EXERCISE |
Copy out each line in the records below that contains the word "size".

_ _ _

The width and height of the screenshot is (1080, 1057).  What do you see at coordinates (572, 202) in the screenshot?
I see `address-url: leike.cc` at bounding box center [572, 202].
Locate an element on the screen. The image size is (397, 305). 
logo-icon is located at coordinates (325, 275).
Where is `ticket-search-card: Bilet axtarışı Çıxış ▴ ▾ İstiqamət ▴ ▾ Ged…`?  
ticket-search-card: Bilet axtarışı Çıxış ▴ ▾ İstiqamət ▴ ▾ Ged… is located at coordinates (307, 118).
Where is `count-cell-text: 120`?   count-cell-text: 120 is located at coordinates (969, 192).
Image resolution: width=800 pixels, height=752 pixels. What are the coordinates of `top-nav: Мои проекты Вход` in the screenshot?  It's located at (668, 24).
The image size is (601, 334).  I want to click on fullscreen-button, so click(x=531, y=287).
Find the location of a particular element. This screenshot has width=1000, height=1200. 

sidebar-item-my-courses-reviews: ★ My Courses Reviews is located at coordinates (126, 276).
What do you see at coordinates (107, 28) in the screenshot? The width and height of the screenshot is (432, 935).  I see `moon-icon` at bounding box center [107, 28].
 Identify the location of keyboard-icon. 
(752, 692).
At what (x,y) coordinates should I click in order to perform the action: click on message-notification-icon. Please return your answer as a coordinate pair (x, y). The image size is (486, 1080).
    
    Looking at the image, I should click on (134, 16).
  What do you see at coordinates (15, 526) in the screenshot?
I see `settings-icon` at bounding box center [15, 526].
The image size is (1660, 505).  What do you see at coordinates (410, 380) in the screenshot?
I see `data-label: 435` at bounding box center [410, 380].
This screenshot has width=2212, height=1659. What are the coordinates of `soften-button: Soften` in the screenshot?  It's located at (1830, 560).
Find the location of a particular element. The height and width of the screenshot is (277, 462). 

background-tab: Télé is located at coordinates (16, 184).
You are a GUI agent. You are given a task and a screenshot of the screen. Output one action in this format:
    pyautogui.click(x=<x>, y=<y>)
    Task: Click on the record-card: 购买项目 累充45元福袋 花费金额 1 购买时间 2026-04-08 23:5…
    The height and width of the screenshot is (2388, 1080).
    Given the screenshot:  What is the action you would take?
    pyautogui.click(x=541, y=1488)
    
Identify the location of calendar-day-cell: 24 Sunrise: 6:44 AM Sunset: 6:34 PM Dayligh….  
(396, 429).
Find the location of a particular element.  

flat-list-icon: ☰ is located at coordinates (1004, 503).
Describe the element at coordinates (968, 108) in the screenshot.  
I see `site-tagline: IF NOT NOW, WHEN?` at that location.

_ _ _

THE COMPLETED TASK |
Locate an element on the screen. The image size is (397, 305). 
The image size is (601, 334).  I want to click on fullscreen-button, so click(x=531, y=287).
At what (x,y) coordinates should I click in order to perform the action: click on message-notification-icon. Please return your answer as a coordinate pair (x, y). The image size is (486, 1080).
The image size is (1660, 505).  What do you see at coordinates (410, 380) in the screenshot?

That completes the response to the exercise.